Understanding Desired Outcomes Customers Want In Doing A Job
Recall from a previous article that a job is a “task, objective or goal a person or organization is trying to accomplish or a problem they are trying to resolve.”
A job can range from a simple task like making a quarter inch hole, to a more complex objective like building a tool cabinet to store and organize tools.
But hold on a second: Is building a storage cabinet a job-to-be-done or is it a solution for a job-to-be-done?
More likely the primary (or ultimate) job-to-be-done is “storing and organizing tools for my home workshop.” So is “making a cabinet” a solution to an important job or a “job-to-be-done?” Or is it both?
Without getting into circular logic, the answer is both if we look at “jobs-to-be-done” as a continuum of inputs and outputs.

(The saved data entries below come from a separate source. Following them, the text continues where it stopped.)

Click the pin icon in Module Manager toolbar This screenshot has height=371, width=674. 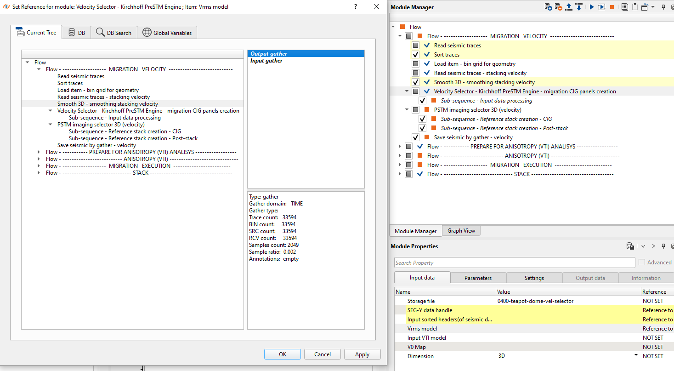[x=664, y=7]
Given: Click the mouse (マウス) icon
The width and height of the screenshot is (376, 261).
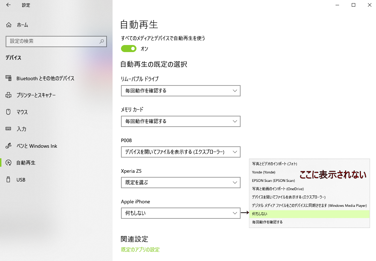Looking at the screenshot, I should (x=9, y=112).
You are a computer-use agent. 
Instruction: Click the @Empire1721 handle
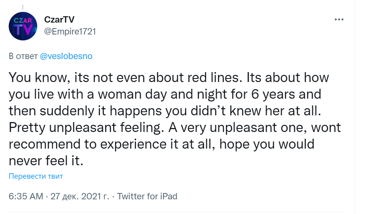(x=70, y=31)
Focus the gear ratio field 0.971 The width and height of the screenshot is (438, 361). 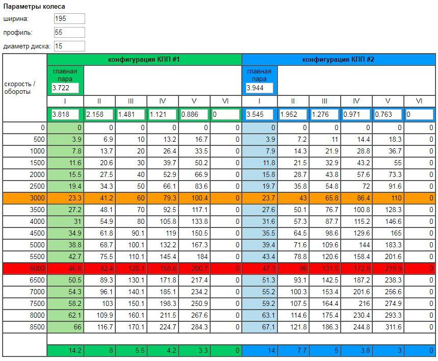coord(356,115)
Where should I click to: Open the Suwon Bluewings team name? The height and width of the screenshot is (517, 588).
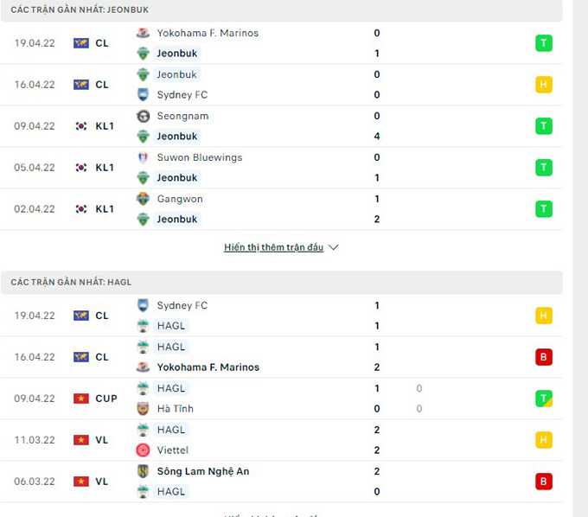(199, 157)
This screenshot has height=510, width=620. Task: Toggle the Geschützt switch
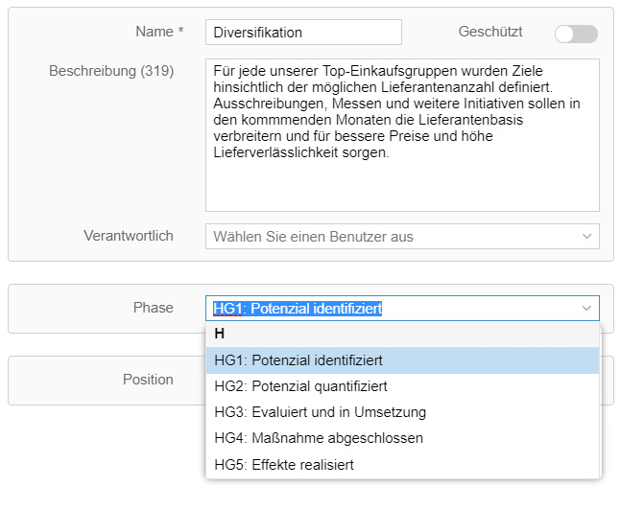pos(576,34)
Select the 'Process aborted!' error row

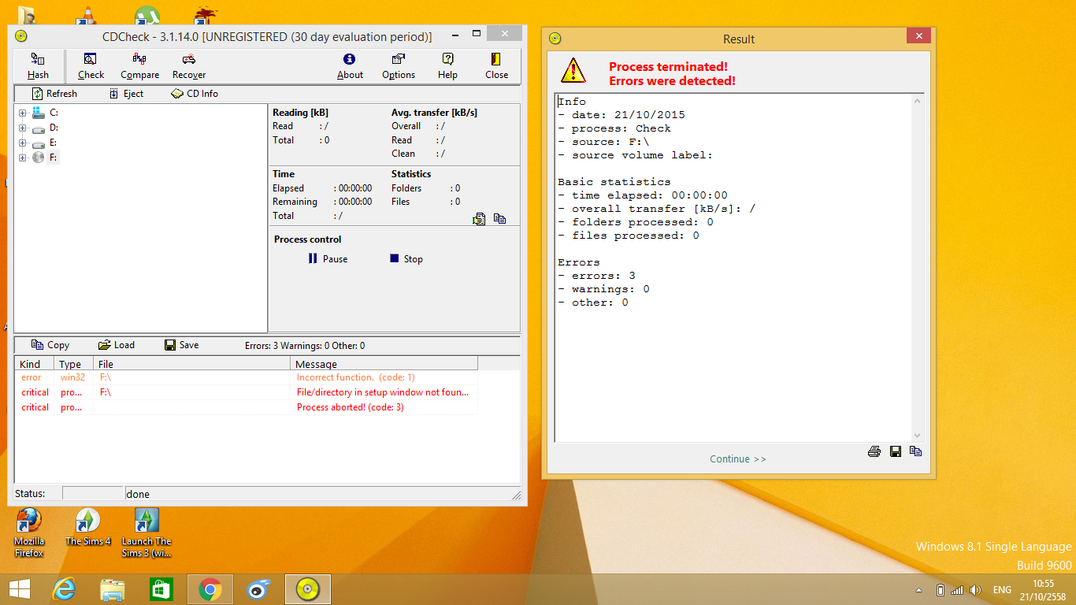[x=350, y=407]
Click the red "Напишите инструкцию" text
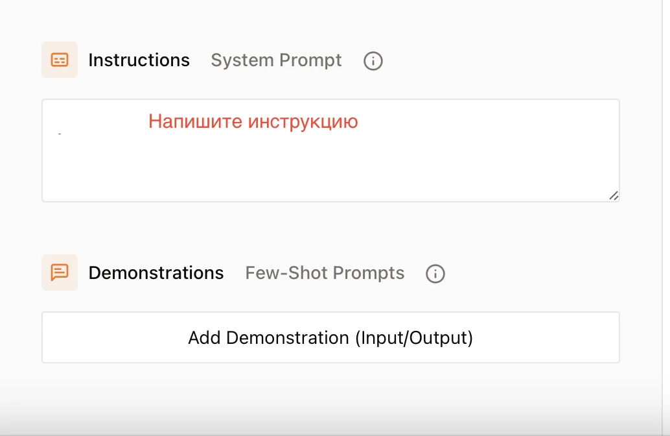The width and height of the screenshot is (670, 436). coord(253,121)
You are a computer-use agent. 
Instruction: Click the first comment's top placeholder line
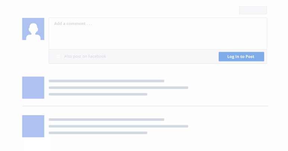106,81
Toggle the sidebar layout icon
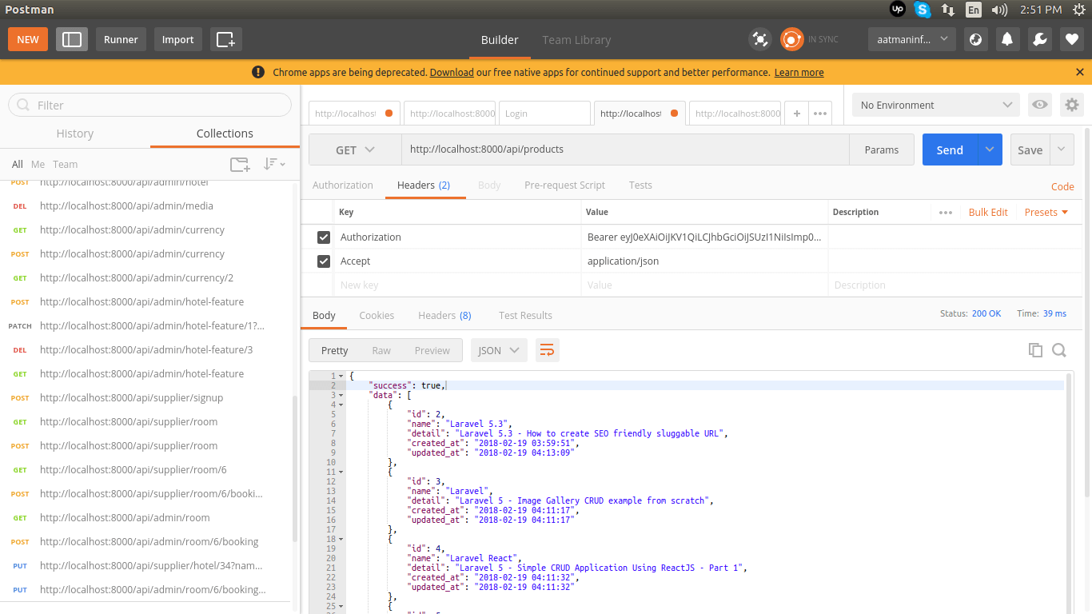The image size is (1092, 614). (72, 39)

The “ultimate” job-to-be-done is to organize and store tools. There are specific desired outcomes a customer might want to achieve in executing his ultimate job including:
Increase the likelihood he will find the right tool he is looking for
Decrease the time it takes to find the right tool
Decrease the time it takes to store a tool
Increase the likelihood he will not misplace a tool
Increase the likelihood he will know if a tool is missing
Decrease the clutter in his garage workshop
Increase the security of storing his tools
In understanding the customer’s desired outcomes, perhaps a home organizer professional would conclude that a built-in storage cabinet with features to help customers put tools in their proper place would be the right solution. Perhaps not though – maybe a simple visual factory solution that includes peg boards and visual clues is a far better and cheaper solution that helps customers achieve their important desired outcomes.
The point of this discussion is that to really use the power of jobs-to-be-done methodology, the development team must approach jobs-to-be-done from a “solution-neutral” perspective. If I were to start off my jobs-to-be-done exploration with the idea “cabinets are the right solutions,” I may very well miss important opportunities to innovate and not truly understand important desired outcomes a customer is trying to accomplish.

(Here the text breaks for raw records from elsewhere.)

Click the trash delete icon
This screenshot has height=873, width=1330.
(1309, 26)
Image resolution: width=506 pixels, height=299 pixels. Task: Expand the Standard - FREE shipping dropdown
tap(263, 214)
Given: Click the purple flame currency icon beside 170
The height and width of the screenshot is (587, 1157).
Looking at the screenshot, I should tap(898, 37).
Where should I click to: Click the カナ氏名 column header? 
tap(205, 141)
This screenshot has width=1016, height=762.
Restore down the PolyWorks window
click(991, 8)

What outcomes does a customer really want by doing a job?
Recall from last week’s article “Mapping Out The Steps Involved In Executing A Job Leads To Deeper Insight” that all jobs have a defined set of process steps.
Each one of these process steps have an associated set of outcomes attached to them. For example, to drill our quarter inch hole, we need to locate the center point. This requires a job executor to measure its location with an expectation of being accurate within some defined tolerance. Further, a job executor might want to increase the likelihood he can accurately place a pilot mark to spot his drill bit. And perhaps we wants to decrease the time it takes to complete the finish hole while decreasing scrap and rework because of miss locating the pilot punch mark.
We also discovered that many jobs are often part of larger jobs in a job chain and/or job tree (see “How to Craft a Job Statement” ). Each one of these jobs along a job chain and job tree have their own specific outcomes that define the success of doing a job.
Thus we can see that jobs, especially primary jobs, can have a lot of desired outcomes customers are trying to achieve. According to Tony Ulwick in his book “What Customers Want”
“For most “jobs” there are typically 50 to 150 or more “desired outcomes,” not just a handful.”
Indeed, identifying desired outcomes inside a large job tree does require effort. But it’s an important step in the process because you never know which desired outcomes are underserved and which ones are over-served. By knowing which outcomes are important and underserved, and which outcomes are not important and over-served, we can create a solution that uniquely address a market opportunity. We will explore that idea further in upcoming articles.
In my next article installment, I’ll show you the proper syntax of defining desired outcomes, how to discover them and how to measure them.
My desired outcome in this series of articles is to give you a reliable and repeatable innovation framework that creates value for your customers resulting in market leadership and profitable growth for you.
I hope this is your desired outcome as well.